For me, just about everything.
To set the stage a bit... I'm an obsessive when it comes to programming
languages. I read PL specs *for fun*. I can very literally program in
over 100 programming languages.
JavaScript has the distinction of having *the worst* language
specification that I have ever read. Worse than the 1000 page C++
standard. Worse than the latest CommonLisp standard text, which was
published containing the complete text of the previous standard,
followed by an explanation of how the new standard differed - so to
understand it, first you had to figure out how it used to work, and
then use that to understand how it works now.
The language is a scattered mess that looks like it was designed
by an undergraduate student who'd heard about prototype based object
system, but didn't understand how they worked.
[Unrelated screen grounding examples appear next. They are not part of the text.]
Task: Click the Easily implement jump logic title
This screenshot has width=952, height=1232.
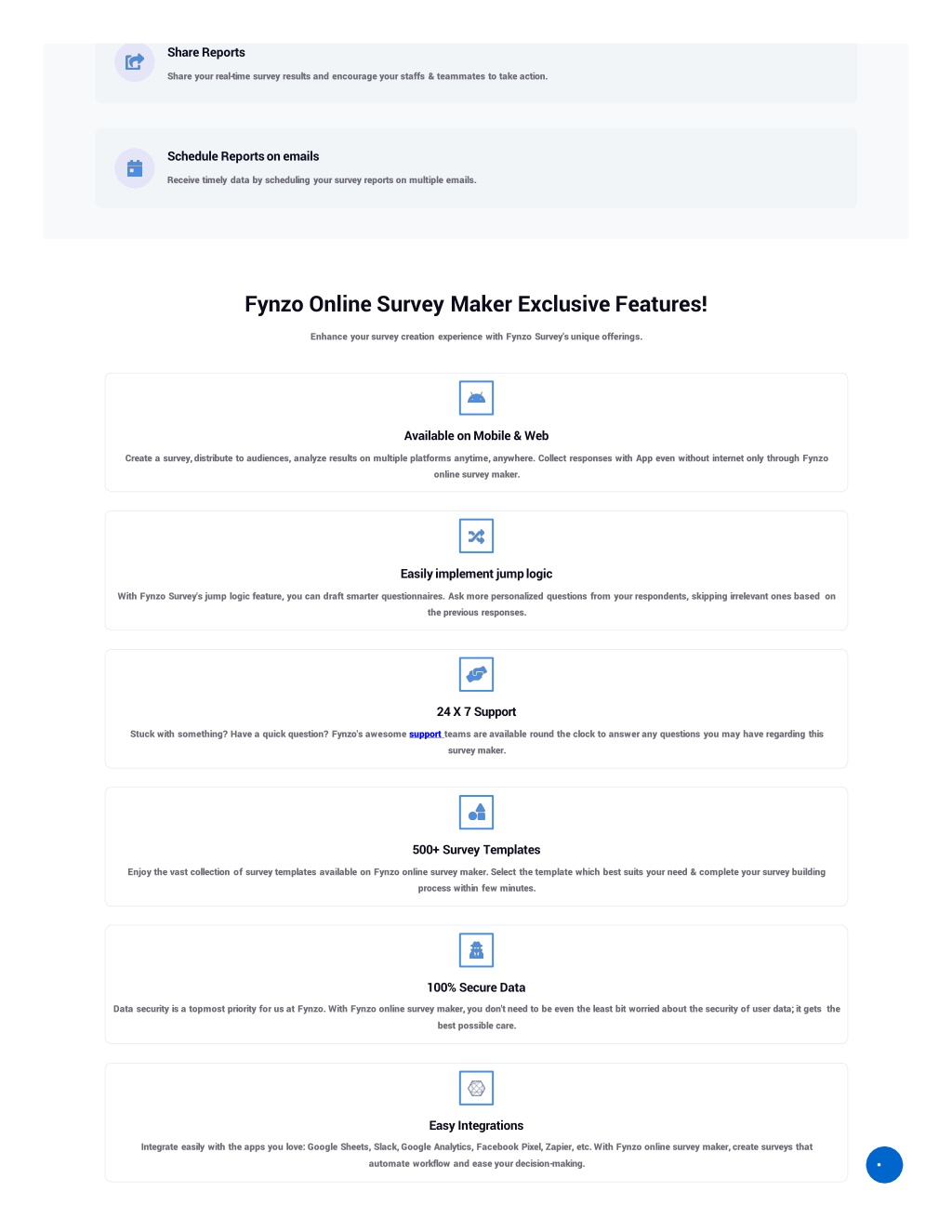Action: click(476, 574)
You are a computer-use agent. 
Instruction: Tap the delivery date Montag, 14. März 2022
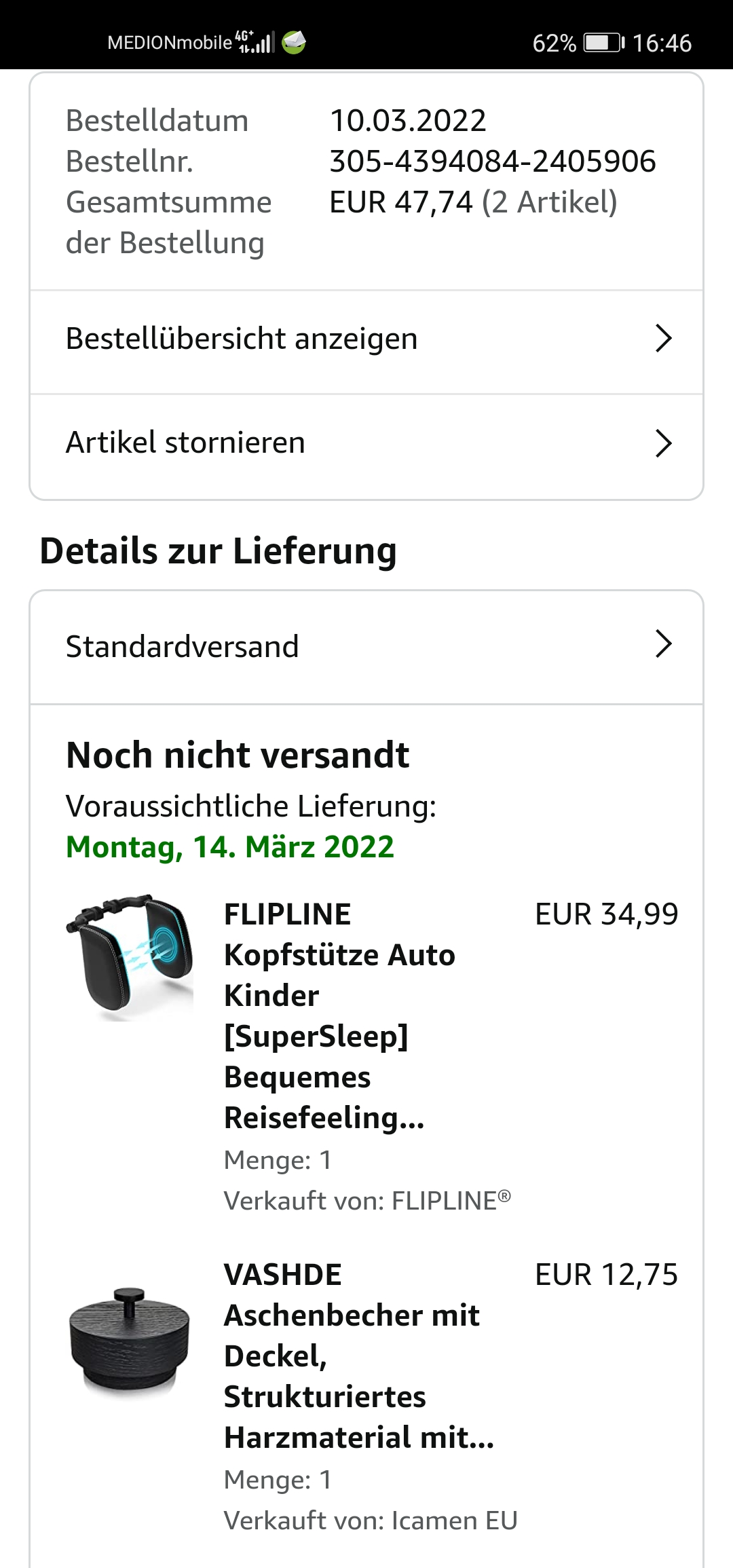tap(230, 846)
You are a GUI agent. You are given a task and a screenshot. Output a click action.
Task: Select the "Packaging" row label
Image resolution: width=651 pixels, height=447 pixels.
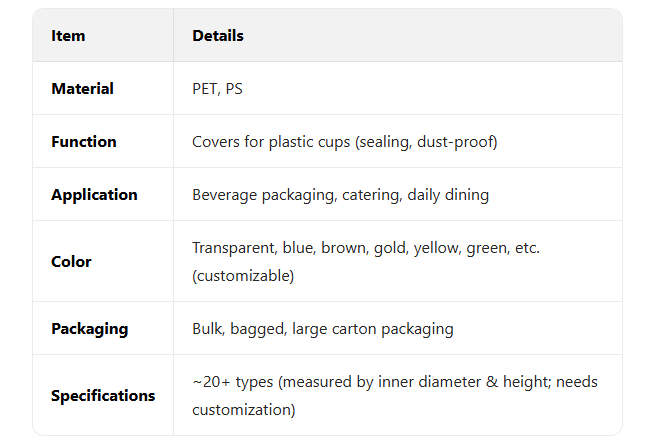89,329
The result is the
most confusing, ass-backwards object system that's ever seen the
light of day. (I mean, a constructor is a function that happens to
assign a value to the magic identifier "this". The delegation
hierarchy is determined by the dynamic value of a named property
assigned to the function that created an object. Blergh.)
It's just a miserable mess to deal with - it manages to combine the
worst properties of class-based languages with the worst properties
of prototype-based languages, while providing no advantages of any kind
over either.
And that's just one example of where it goes seriously wrong. There
are others...
There are quite a variety of scripty languages that are highly
compatible with Java: NetRexx, Kawa, Jython, Beanshell, several
smalltalks variants, the BSF, and DynamicJava, just for starters.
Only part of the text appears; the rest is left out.